By Caree Vander-Linden
USAMRIID Public Affairs
When Dr. Kathleen ("Kat") Cashman heard the title of the best overall scientific poster at the DNA Vaccine Congress announced in San Diego last month, her first reaction was surprise.
"I thought, wow-someone else has a poster about Lassa fever virus, too!" says Cashman with a laugh. Of course, it was her poster's title being read aloud-and Cashman, upon hearing her name, realized that she had captured the prestigious Hilleman Award, given annually in memory of Dr. Maurice Hilleman, who developed 8 of the 14 vaccines currently used in routine childhood immunizations.
Cashman, a contract principal investigator at the U.S. Army Medical Research Institute of Infectious Diseases, began working with Lassa virus in 2005, when she came to the Institute as a postdoctoral research fellow.
The virus, endemic in West Africa, causes a severe hemorrhagic fever that is 20 to 50 percent fatal in humans-and causes permanent hearing loss in about one-third of those who survive.

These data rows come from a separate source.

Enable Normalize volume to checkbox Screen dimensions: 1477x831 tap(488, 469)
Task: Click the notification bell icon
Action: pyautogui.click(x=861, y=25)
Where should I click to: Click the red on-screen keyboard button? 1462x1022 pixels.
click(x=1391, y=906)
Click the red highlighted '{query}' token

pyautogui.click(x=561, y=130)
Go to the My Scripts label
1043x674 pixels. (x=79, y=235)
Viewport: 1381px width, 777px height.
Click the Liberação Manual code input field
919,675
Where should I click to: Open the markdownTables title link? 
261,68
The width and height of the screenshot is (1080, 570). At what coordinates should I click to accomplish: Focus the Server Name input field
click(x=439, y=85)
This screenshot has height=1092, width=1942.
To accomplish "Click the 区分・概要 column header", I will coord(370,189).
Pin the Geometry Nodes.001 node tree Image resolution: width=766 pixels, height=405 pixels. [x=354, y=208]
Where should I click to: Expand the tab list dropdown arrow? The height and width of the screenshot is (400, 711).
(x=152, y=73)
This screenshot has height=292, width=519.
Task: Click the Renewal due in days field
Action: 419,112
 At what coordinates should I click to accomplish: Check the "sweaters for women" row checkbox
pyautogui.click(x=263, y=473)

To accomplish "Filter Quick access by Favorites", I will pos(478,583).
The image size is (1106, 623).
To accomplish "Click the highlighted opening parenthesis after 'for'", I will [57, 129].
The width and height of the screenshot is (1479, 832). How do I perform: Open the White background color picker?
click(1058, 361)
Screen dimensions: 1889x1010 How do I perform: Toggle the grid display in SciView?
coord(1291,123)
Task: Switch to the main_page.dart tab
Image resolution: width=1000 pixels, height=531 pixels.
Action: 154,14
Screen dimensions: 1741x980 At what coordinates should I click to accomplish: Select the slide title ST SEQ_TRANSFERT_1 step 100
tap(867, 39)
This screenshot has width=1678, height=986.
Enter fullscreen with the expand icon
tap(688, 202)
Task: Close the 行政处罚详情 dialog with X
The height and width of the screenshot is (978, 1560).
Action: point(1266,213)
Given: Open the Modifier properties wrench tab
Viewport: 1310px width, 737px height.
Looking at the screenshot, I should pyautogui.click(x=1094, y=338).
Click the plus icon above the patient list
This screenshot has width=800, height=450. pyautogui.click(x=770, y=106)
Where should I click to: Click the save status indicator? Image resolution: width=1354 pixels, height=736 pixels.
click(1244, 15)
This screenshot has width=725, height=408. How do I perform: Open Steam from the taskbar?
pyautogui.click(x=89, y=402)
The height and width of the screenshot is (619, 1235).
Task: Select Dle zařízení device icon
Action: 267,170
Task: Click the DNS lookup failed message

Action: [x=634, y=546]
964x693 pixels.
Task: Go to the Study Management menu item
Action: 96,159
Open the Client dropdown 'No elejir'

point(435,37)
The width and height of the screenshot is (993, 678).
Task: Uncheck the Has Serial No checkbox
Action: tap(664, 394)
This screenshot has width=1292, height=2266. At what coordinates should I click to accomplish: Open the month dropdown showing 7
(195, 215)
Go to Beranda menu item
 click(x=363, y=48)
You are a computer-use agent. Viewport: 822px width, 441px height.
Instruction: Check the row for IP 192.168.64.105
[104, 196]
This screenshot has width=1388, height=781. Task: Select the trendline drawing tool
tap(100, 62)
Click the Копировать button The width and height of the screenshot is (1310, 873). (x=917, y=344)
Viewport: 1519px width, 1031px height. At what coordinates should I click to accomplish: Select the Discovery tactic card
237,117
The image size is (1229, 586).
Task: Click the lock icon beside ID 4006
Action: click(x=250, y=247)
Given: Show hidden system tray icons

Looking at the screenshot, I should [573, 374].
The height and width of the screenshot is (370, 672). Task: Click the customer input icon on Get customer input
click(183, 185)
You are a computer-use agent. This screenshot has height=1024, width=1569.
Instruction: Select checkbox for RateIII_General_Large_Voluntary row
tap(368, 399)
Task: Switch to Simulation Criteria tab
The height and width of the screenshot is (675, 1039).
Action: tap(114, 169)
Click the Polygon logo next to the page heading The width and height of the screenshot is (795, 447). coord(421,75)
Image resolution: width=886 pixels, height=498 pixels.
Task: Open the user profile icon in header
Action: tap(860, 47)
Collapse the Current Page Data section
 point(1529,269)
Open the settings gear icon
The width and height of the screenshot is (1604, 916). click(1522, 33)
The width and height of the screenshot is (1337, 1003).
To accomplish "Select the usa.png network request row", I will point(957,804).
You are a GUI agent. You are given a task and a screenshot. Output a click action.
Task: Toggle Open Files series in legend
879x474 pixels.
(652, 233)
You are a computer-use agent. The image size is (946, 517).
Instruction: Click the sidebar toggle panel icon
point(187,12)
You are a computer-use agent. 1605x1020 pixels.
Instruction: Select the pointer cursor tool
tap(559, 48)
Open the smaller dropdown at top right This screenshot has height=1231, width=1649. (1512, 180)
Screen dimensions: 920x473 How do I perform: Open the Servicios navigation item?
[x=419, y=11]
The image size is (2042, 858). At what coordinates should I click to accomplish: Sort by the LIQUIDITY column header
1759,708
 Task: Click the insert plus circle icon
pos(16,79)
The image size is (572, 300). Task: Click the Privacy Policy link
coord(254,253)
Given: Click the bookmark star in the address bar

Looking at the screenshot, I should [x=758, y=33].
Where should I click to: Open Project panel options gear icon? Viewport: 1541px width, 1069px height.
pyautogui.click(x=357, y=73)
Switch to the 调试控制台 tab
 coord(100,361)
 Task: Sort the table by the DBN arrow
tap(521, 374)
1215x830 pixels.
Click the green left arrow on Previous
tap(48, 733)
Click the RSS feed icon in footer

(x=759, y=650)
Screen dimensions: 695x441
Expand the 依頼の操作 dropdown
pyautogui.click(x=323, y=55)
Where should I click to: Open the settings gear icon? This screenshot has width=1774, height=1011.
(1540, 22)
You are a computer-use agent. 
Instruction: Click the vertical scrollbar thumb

The disease also affects health care workers in endemic areas, since they may not have access to the equipment necessary to maintain barrier nursing precautions that can keep the disease from spreading.
According to Cashman, she especially liked the idea of doing work that could benefit public health, as well as protect U.S. service members around the world from a potential biological threat. So she took on a project to develop a Lassa vaccine that relies solely on the genetic code of the virus to provide protection.
DNA vaccines are made by modifying the unique genetic material, or DNA, of an organism such as a virus. This material, when injected into a person, leads to the expression of the genes within the modified DNA-and ultimately to the production of viral proteins inside the injected cells.
As a result, the person's immune system responds in a protective manner, similar to the response that would occur during an exposure to the virus itself. Cashman's vaccine is codon-optimized, meaning the gene has been tailored to the individual species to enhance protein expression and improve efficacy. In her initial studies using guinea pigs, she was able to show that all the vaccinated animals survived challenge with lethal doses of the virus.
However, there was a clear difference in delivery methods. Animals that were vaccinated by a device that delivers the vaccine into the muscle developed fever and were slightly viremic-meaning they had measurable levels of virus in their bloodstreams. In contrast, the animals that were vaccinated through the skin-using a process called dermal electroporation, or DEP-not only survived, but developed no fever and no viremia.
Encouraged by the results in guinea pigs, Cashman designed and conducted a study from January through May 2011 to test the codon-optimized DNA vaccine in nonhuman primates (NHPs) using the DEP delivery method. Not only did all the vaccinated primates survive infection, they developed no fever and no viremia.
Taken together, these research results demonstrate the candidate vaccine's efficacy in two different animal models of Lassa fever.According to Cashman, the next steps are determining the minimum effective dose of vaccine in NHPs, developing correlates, or markers, of protective immunity that would be predictive of the vaccine's efficacy in humans and evaluating the durability of protection induced by the vaccine.
Modest by nature, Cashman seems a bit taken aback by all the attention she has received-but happy that the significance of the work is being noticed. She has plenty to keep her busy; she recently applied for a joint patent with Inovio Pharmaceuticals, the developer of the delivery system.
There is still primate data to analyze, a paper to write, and other studies to design.."This is a unique opportunity, not just to help soldiers, but to help people," she says simply.
"We have a real opportunity here to do some good."